**ACTIVITY:** After locating the line that contains "Given: Click the Aug label on the time axis" in the records below, write out exactly that line and each line after it through the one that contains "Screen dimensions: 604x599", and nothing else.

^^^^^^^^

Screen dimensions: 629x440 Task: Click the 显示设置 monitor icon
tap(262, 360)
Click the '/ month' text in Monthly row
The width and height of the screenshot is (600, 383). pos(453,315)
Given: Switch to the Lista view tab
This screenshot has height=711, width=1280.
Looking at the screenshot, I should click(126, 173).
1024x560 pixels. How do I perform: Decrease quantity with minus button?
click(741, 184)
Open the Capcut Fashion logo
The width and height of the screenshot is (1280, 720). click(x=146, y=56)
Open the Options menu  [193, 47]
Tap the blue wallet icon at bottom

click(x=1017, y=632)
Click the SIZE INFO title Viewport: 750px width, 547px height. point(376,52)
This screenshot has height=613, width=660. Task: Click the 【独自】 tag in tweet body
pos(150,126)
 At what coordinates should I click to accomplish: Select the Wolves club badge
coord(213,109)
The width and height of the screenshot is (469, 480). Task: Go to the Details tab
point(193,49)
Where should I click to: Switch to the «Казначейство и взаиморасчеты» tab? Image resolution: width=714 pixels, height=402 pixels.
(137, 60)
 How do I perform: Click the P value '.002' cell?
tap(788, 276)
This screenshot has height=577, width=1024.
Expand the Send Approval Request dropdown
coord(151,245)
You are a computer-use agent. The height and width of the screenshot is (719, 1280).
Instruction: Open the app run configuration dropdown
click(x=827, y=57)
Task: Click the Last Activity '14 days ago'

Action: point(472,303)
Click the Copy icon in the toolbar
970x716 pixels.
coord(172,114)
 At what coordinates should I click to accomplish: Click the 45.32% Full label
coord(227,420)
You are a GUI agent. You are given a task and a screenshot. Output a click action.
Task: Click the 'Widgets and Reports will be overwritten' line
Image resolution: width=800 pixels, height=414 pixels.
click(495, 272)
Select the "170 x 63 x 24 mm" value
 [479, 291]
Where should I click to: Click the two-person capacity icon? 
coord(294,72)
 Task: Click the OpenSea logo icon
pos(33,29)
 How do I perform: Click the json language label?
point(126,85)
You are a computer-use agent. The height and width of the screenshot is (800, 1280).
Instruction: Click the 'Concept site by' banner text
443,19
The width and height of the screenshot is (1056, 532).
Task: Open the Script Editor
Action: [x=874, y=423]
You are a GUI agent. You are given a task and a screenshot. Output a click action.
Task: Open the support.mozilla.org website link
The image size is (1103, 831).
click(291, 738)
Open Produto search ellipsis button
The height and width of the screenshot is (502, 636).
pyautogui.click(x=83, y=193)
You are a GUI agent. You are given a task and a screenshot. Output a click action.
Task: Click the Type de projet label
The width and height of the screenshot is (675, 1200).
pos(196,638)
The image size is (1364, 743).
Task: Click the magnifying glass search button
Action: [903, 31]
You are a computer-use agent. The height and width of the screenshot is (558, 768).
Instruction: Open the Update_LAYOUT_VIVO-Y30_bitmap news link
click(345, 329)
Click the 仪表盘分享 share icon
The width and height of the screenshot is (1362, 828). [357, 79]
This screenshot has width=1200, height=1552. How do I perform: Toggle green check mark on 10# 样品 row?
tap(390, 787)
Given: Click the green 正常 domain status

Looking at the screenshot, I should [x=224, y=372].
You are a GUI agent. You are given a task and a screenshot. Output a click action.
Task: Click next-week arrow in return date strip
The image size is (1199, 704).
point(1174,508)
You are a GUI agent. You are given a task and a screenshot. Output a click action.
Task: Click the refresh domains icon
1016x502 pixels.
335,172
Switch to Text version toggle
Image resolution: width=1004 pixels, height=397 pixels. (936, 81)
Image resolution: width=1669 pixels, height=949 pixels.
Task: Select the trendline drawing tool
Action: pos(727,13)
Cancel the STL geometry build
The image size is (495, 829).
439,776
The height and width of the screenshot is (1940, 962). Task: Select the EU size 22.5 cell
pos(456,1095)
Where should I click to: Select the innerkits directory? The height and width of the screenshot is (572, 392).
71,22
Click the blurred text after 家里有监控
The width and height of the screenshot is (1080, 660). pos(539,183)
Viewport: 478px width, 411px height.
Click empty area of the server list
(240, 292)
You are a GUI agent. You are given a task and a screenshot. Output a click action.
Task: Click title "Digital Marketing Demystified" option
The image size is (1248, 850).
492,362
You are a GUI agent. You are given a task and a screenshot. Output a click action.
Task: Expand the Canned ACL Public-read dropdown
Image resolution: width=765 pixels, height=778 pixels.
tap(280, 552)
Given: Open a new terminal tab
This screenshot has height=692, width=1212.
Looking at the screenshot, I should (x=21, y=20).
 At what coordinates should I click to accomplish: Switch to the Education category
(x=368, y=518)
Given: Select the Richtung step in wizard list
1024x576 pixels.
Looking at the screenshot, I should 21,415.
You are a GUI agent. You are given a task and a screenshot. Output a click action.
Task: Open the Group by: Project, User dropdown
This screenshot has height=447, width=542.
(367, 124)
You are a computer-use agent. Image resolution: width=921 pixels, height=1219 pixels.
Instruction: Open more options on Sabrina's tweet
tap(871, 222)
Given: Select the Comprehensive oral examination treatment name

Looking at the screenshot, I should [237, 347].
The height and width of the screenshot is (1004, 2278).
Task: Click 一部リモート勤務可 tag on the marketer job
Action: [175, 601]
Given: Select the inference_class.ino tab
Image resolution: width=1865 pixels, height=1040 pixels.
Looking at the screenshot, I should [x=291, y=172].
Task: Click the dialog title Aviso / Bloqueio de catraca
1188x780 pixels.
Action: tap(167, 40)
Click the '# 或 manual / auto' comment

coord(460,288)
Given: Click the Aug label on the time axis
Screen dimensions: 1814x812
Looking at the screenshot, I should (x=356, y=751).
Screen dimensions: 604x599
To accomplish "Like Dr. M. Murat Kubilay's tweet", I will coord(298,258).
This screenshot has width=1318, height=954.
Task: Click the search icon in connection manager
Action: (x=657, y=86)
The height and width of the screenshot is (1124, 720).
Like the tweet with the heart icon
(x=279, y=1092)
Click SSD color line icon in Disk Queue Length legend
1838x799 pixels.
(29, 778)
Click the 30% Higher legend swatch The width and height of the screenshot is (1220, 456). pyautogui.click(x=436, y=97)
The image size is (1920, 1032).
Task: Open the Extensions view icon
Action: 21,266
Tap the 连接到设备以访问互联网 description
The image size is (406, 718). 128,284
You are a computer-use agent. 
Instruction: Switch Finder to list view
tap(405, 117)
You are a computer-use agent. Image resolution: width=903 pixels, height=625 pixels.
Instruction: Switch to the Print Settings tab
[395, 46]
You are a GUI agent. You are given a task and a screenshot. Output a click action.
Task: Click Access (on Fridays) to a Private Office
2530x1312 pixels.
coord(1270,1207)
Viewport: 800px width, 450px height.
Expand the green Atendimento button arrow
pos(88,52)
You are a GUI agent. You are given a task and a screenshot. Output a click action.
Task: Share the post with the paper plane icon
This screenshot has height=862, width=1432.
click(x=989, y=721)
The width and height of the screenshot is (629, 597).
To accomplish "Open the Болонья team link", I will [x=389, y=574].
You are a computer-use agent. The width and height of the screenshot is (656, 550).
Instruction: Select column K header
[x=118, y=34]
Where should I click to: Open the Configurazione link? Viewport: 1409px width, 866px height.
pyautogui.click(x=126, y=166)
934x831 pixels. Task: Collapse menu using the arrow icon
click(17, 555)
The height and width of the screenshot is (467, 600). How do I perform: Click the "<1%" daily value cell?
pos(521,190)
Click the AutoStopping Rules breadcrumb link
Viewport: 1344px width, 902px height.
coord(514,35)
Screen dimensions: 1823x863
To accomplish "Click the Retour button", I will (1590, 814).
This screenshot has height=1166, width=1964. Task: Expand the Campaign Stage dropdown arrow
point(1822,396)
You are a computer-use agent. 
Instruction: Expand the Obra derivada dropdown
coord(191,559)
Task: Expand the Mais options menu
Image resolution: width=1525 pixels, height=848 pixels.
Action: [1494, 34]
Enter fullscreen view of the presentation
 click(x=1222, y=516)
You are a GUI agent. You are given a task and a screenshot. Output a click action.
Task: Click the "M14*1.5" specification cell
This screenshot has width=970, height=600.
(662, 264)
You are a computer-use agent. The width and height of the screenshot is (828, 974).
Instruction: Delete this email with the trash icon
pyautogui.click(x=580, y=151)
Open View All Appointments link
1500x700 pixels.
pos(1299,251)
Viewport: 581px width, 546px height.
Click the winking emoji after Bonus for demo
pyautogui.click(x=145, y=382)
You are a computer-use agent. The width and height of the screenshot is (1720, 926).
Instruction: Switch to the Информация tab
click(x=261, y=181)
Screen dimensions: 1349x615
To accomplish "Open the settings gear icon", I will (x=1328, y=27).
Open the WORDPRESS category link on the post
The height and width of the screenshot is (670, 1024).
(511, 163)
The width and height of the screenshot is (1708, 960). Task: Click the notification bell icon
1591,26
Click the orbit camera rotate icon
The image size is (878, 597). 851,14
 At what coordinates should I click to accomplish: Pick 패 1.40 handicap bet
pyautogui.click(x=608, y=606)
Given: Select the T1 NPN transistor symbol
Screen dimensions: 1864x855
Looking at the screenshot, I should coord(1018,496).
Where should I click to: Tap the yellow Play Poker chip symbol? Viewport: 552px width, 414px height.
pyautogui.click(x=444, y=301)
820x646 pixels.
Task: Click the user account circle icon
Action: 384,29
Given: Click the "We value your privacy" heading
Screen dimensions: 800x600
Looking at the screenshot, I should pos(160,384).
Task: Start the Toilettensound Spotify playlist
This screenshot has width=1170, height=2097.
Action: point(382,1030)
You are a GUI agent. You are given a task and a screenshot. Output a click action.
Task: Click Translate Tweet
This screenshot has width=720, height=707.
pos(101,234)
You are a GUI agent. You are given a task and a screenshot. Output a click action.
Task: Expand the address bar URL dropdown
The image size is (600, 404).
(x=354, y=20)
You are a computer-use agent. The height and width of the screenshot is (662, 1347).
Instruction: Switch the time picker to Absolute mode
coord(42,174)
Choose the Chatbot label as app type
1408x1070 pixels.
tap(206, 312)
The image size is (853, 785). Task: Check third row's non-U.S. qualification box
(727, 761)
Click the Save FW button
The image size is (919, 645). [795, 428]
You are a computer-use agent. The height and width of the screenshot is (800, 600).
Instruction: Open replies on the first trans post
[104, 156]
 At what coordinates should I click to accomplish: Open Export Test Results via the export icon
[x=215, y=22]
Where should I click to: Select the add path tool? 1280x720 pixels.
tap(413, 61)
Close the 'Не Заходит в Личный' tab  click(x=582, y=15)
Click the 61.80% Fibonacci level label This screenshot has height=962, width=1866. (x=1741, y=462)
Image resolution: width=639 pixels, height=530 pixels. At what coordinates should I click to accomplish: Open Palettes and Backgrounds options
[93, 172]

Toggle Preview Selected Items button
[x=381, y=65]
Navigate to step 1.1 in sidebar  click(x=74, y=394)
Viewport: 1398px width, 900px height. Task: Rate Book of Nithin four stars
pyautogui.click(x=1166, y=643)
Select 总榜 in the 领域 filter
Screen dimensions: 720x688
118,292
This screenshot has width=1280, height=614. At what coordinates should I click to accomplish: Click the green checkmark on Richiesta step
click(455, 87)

^^^^^^^^

**REPLY:**
Given: Click the Aug label on the time axis
Screen dimensions: 1814x812
Looking at the screenshot, I should (x=356, y=751).
Screen dimensions: 604x599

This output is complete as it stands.